The order also includes implementation of a Design Development Report to give EPD an enforceable plan for operation of the wastewater system and a Compost Design and Operation Plan to establish procedures for accepting compostable wastes.
The final consent order also still includes third-party odor evaluation and odor monitoring on a weekly basis.
Ussery said that it is important to measure the odor as part of the process.
“Part of the problem that you have with odor is it affects people in different ways,” said Ussery. “We are trying to get a way to quantitatively evaluate the odors. If I can put a number on it, let’s say it is one to ten, I could say you cannot have anything there that has an odor above a two. Then we would have a way to read it, rather than having somebody say ‘that smells really bad to me’ and somebody else say that does not smell as bad (or) whatever.”
Wilbros is also required to pay the EPD a $25,000 negotiated settlement in six equal monthly installments. That remains unchanged from the proposed consent order despite some calls by the public at a hearing last month for a higher fine.
Ussery said that the EPD believes this final consent order will provide solutions to the odor problem.
“All of the things that we have laid out in the order go beyond what some facility like this might be required to do, but since they are in a populated area, then they need to take these actions,” said Ussery. “I do think it will control the odors. In fact, I know we will control the odors ultimately.”
Ussery went on to say that the EPD will take further action down the road if it is deemed necessary.
He also said that the EPD appreciates all of the public comments made on the consent order.
Meanwhile, a court hearing in the civil suit filed by Stephens County and others against the Wilbros facility is set for this morning.

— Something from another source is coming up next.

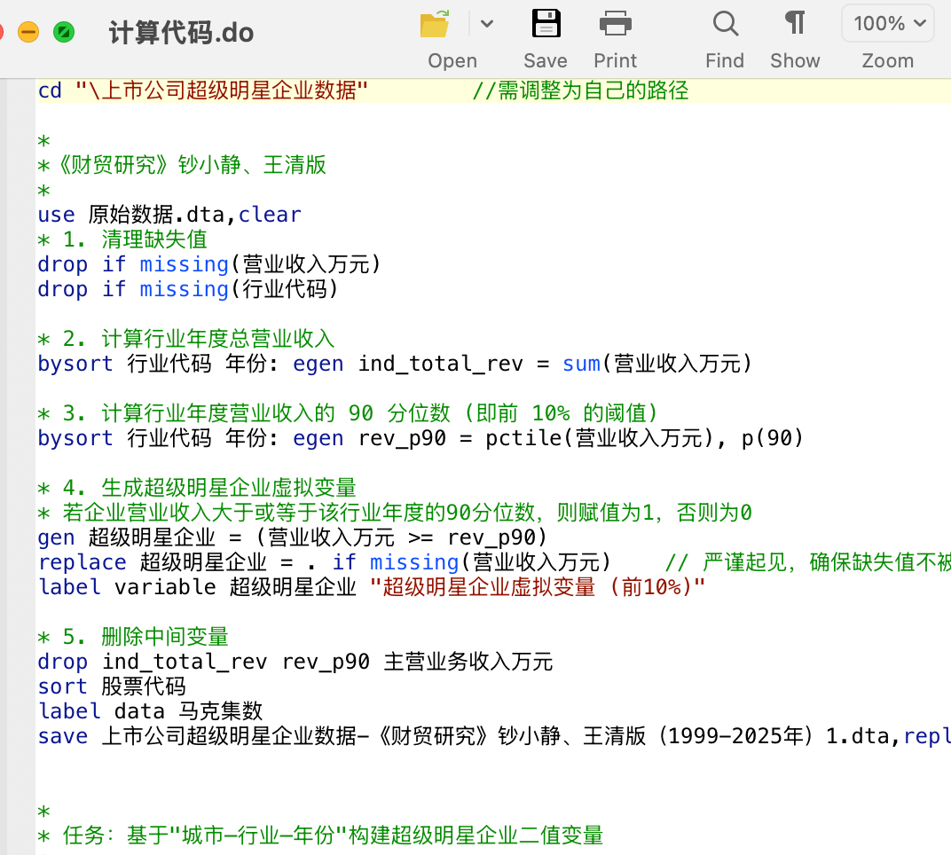Click the Print printer icon
The height and width of the screenshot is (855, 951).
(x=615, y=24)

That hearing is scheduled to take place at 9 a.m. today regarding a motion made by the plaintiffs for a preliminary injunction against Wilbros.
Stephens County, the city of Toccoa, Stephens County School System, and Concerned Citizens of Toccoa-Stephens County, LLC filed suit in July against Wilbros and associated defendants over the odor.
The suit alleges that the odor from the Wilbros’ facility is so strong that it interferes with the commercial, residential, economic, and aesthetic interests of the community, as well as causing health issues. Wilbros and the other defendants have asked the court to dismiss all of the suit’s claims and deny all of the allegations asserted by the plaintiffs in the suit.
Judge Robert Adamson will hear the case. He was appointed after both sitting Mountain Judicial Circuit Superior Court judges, Russell Smith and Chan Caudell, recused themselves from the case in order to avoid any appearance of the absence of impartiality in the case.